Estórias em Vão [2007]Ficção

Sentir…

Ele só queria sentir. Nada mais interessava. Perdera-se há muito tempo de si próprio, por caminhos que escolheu sem saber. Agora, que se encontrara de novo, queria ficar consigo. Estando perto do fim (que tipo de fim?) aprendes a saber o que realmente é importan­te. E ele aprendeu. E para ele, o mais importante era sentir. Sentado no computador a escrever sobre si próprio levantava-se da cadeira e ia lá fora, sentir. Sim, sentir.

Respirava e sentia o aroma dos eucaliptos, que lhe preenchia os pulmões e o lembrava de casa. Arregaçava as mangas e sentia os pe­los arrepiarem-se com o Vento frio e agradável (sim, agradável) que passava. Levantava o braço e olhava para ele, concentrando-se em cada pêlo levantado, qual floresta enraivecida. Entretinha-se com sua própria visão. Enquanto ouvia as árvores dançar ao som do Vento inspira-se naquele cocktail de sentimentos e prepara o último. Sai da varanda, liga a aparelhagem, Jeff Buckley, desce à cozinha, põe três pedras de gelo num copo, uma rodela de limão, um palito longo e enche o resto com Martini Bianco. Com este na mão sai ao terraço da cozinha e senta-se, a apreciar cada segundo.

“O mundo dá muitas voltas, mas nunca anda para trás” [M.M.] – não precisas de andar para trás. Agora sei. Não pares. O que acon­teceu no passado fez-me aprender, e aprender fez-me estar aqui, sen­tado, a… sim, apreciar. Quantos segundos, minutos, horas, VIDAS! (!!!) passam sem tu te sentares lá fora a sentir seja o que for? Claro que és diferente de mim, não precisa de ser lá fora, não precisas de ter um Martini, só precisasavas de gostar! De qualquer coisa caramba! De certeza gostas de qualquer coisa! Não sabes bem ao certo não é? É isso mesmo (!), é a esse “não saber que me refiro”.

Chega a alturas em que é tarde de mais… já estou a dizer asneira. Nunca é tarde, mas quanto mais tempo passa mais uma pessoa se arrepende do que deixou passar sem dar importância às coisas que realmente são importantes.

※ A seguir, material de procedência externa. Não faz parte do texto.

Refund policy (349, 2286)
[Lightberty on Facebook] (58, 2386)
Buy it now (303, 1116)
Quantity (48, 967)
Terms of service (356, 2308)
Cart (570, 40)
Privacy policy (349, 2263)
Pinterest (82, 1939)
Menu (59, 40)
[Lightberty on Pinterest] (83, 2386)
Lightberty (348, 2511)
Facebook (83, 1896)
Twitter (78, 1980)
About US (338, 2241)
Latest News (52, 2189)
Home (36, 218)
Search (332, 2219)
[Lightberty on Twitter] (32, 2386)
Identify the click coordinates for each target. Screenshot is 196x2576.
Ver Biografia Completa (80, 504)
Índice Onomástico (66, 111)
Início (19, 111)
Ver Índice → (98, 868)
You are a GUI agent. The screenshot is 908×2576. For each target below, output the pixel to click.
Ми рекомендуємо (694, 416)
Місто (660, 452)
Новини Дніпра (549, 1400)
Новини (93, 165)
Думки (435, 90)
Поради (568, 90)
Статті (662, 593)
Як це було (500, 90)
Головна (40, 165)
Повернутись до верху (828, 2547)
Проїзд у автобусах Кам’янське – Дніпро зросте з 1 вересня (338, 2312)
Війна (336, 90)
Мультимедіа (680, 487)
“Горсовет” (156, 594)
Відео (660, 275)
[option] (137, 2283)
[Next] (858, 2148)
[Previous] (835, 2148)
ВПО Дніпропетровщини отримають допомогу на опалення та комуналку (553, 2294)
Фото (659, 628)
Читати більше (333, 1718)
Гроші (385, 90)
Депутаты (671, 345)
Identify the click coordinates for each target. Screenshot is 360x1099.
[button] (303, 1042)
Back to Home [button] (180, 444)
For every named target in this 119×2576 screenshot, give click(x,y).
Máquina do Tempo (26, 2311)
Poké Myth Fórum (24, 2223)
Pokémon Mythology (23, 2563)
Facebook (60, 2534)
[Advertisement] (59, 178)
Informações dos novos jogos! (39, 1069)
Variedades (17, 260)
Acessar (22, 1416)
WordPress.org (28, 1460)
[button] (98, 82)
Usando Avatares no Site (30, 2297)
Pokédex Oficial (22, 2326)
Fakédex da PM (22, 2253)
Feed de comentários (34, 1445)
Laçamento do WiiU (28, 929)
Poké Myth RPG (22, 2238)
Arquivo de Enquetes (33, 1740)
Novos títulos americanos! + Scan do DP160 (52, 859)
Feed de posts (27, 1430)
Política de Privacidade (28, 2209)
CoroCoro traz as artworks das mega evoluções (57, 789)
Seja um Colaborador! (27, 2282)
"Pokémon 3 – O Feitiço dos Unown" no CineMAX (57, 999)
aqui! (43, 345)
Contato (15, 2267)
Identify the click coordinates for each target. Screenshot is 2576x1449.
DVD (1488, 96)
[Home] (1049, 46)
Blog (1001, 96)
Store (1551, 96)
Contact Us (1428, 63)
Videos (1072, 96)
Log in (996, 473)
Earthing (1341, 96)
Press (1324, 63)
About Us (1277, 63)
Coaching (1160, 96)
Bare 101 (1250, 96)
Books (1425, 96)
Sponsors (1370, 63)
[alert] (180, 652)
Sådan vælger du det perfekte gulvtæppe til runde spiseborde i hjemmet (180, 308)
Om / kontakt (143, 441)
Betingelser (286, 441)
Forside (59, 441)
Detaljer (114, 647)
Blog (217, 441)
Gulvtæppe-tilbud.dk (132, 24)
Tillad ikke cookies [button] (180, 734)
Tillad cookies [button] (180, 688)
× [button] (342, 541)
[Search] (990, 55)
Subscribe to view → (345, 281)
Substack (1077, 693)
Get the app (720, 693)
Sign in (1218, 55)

– Querido, acorda, estavas dormir agitado, a falar rápido, fiquei preocupada, tiveste um pesadelo? – a mesma pergunta de sempre. E eu, como sempre, incapaz de lhe explicar que o pesadelo era quando acordava, tudo o que se passava quando dormia era uma ilusão, uma ideia de VIDA que nunca chegara a ter. Porque afinal não aprendera a tempo (mas não vamos sempre a tempo?…).

Quando acordava e olhava para mim próprio, mexendo com difi­culdade o pescoço. Olhava para ela e via a razão para agarrar-me uns momentos mais a esta VIDA, tão miserável que nem estava em meu poder acabar com ela. Olho pelo meu corpo sem VIDA, paralisado e sem sentir, e sinto que não sinto, que talvez nunca tenha mesmo chegado a sentir.